Buying

First-Time Buyers Holding On To Their Dreams

Fuel prices have just risen to record levels, the cost of food is set to jump and utility charges are already sky high, so it’s getting tougher by the day for young people to buy their first home.

“And yet,first-time buyers still accounted for almost half (48%) of all the home loan applications we received in the past 12 months, which accounts for more than 25% of all residential mortgage bonds being registered in the Deeds Office and is SA’s leading mortgage origination group,” says Shaun Rademeyer, CEO of BetterBond Home Loans.

This shows just how important home ownership still is to young South Africans, even though it often takes them a few more years to achieve than it took their parents, with the average age of first-time buyers now being 34.

According to BetterBond’s latest statistics, the average home purchase price paid by first-time buyers rose 7,9% in the 12 months to end-March to reach R630 000, but lenders made things somewhat easier for them by dropping the average percentage of purchase price required as a deposit from 12% to 10,6%.

By contrast, Rademeyer notes, the figures show that the overall average purchase price rose 11,7% year-on-year to R890 000, and the overall average deposit required declined only marginally to 18,5% of the purchase price.

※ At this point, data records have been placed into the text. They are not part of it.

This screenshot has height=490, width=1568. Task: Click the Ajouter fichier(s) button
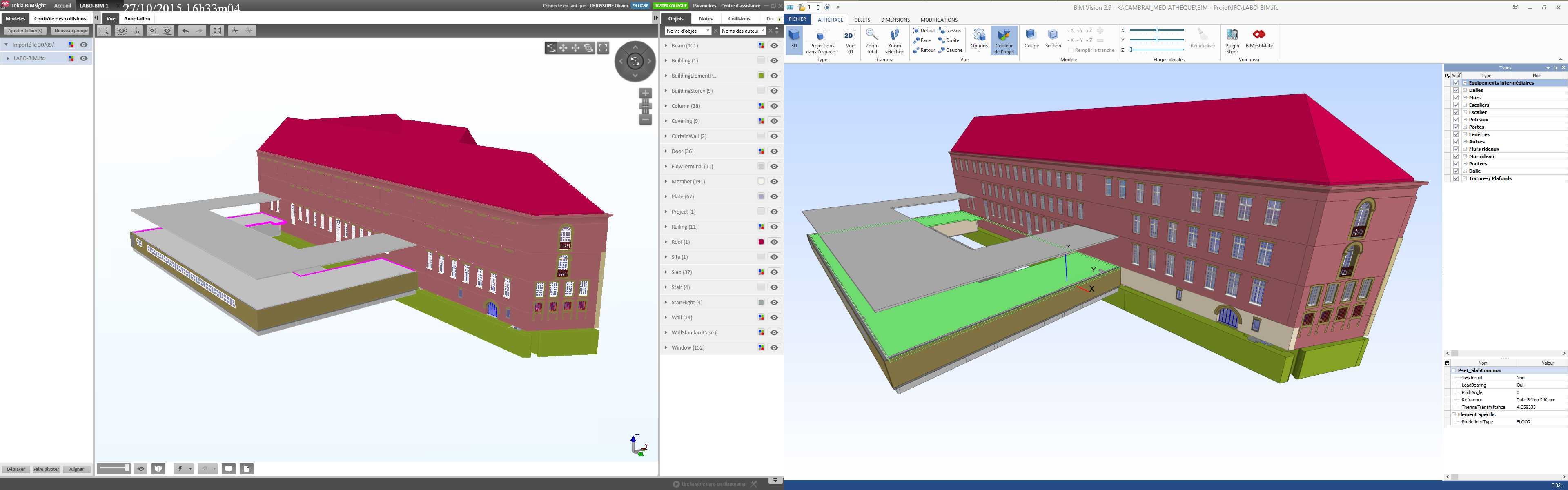[x=25, y=31]
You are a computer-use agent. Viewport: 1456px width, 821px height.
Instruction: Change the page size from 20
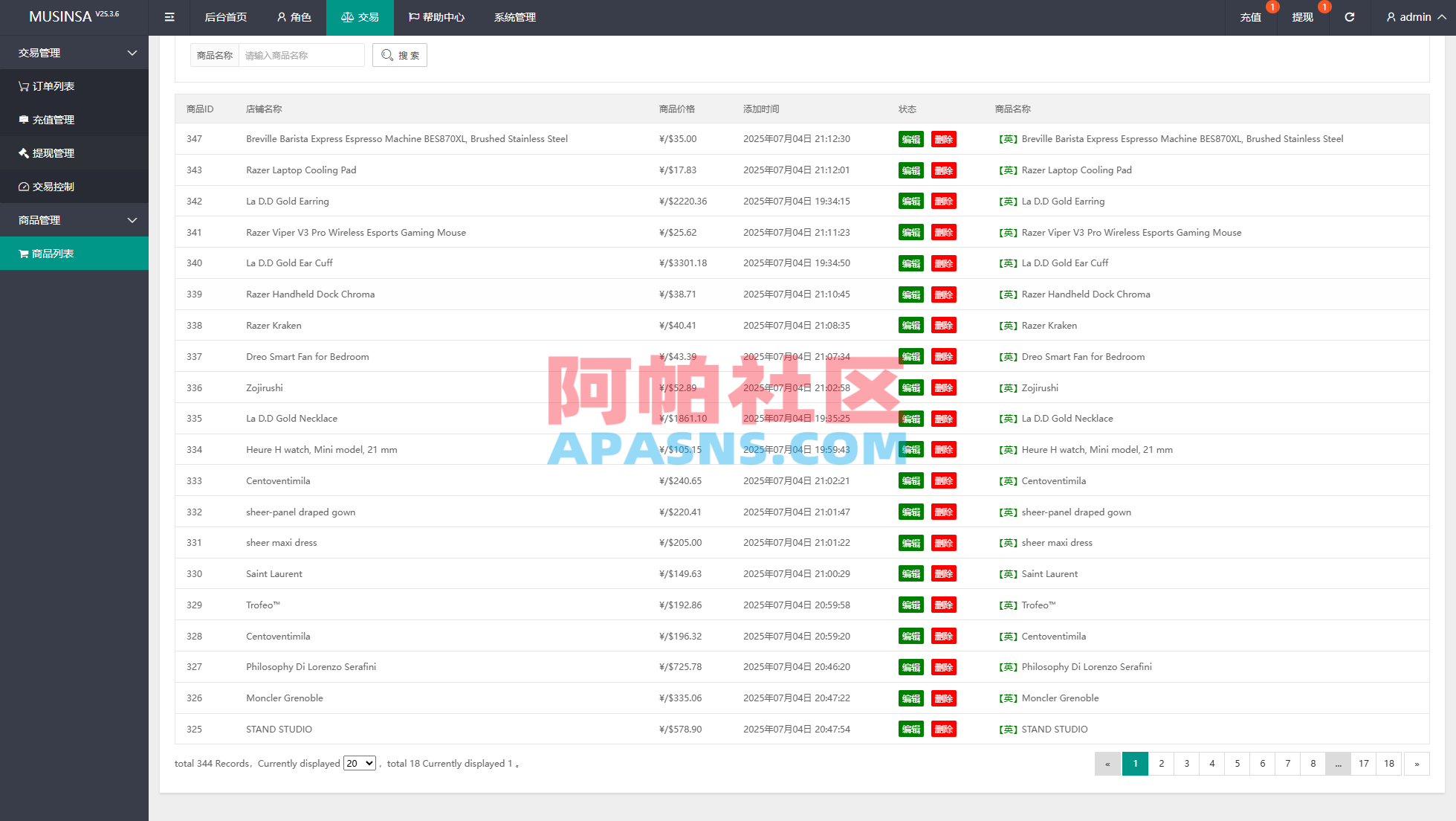coord(360,763)
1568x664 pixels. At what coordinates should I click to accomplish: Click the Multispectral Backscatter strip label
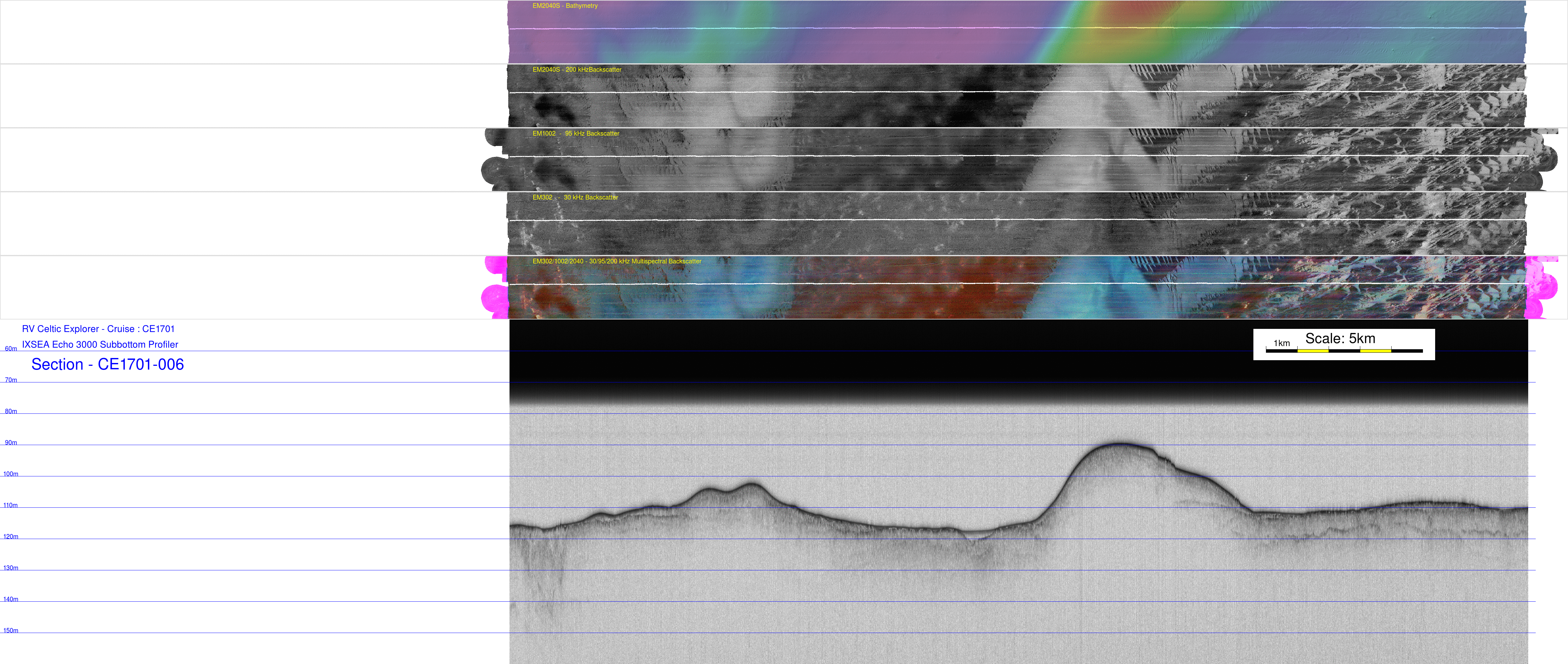[616, 262]
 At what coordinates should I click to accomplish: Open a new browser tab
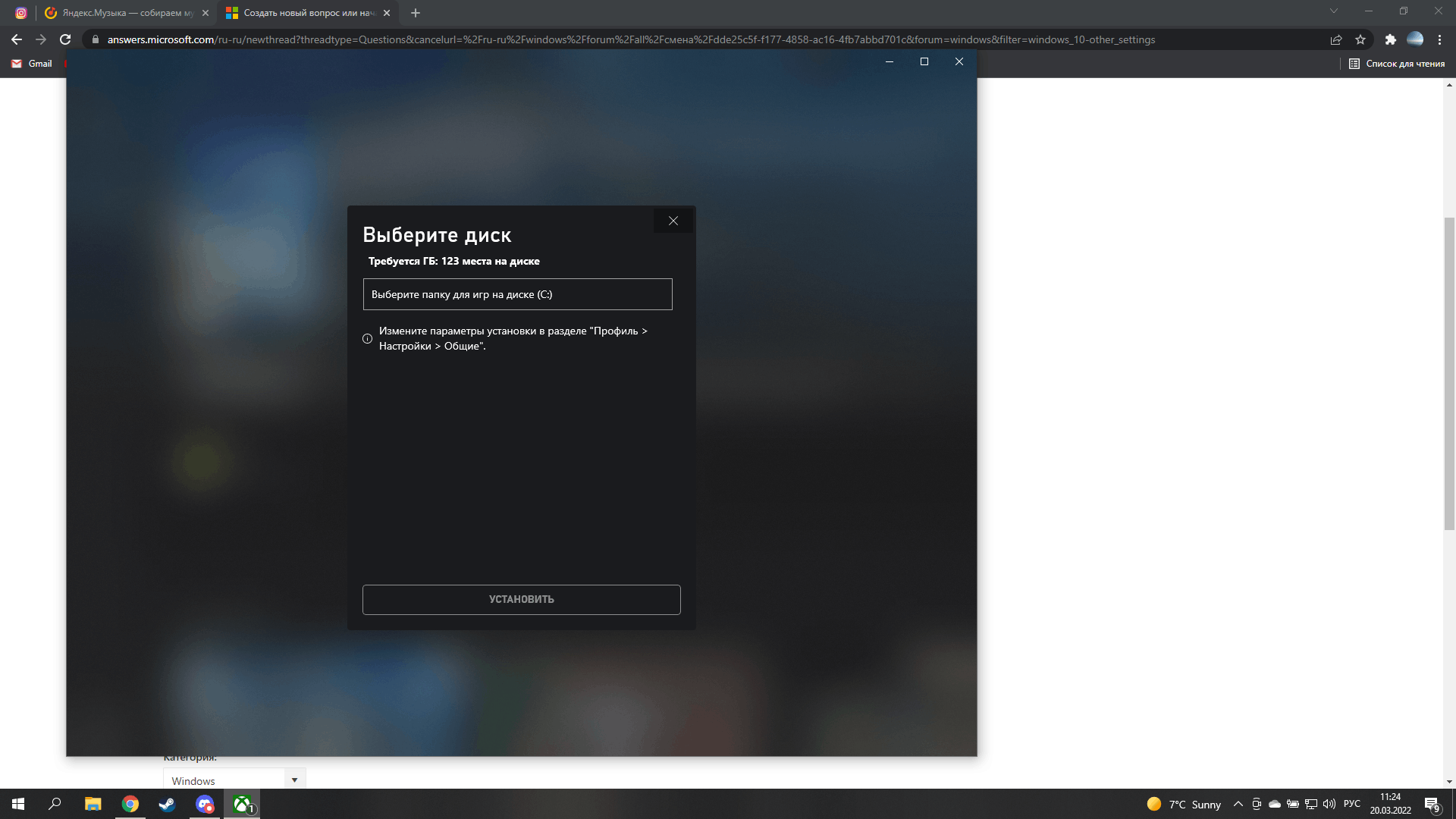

“Most buyers have thus had to put a significantly larger amount of cash into their home purchases in the past year and, especially in the past two months since the increase in the prime interest rate, the effect of this is starting to become evident in a slower rate of growth in the number of bond applications received each month.”

However, he says, the March statistics still show substantial year-on-year increases in both the number and value of home loan approvals, as well as a 13% year-on-year increase in BetterBond’s home loan approval rate to 77,2% of all applications received.

“We secured almost 52 000 home loan approvals with a total value of R38,1bn in the 12 months to end-March, (compared to 49 000 approvals valued at R35bn in the previous 12 months) and almost half of those approvals were on applications that we were able to rescue after they were initially declined.”

This highlights the fact that we are able to offer homebuyers a significantly better chance of having their home loans approved by being able to motivate applications and submit them to multiple lenders.

At the same time, however, it is encouraging to see that the banks’ initial decline ratio did show a year-on-year decline of 21% at end-March, reflecting their greater willingness to lend into the mortgage market in the past 12 months.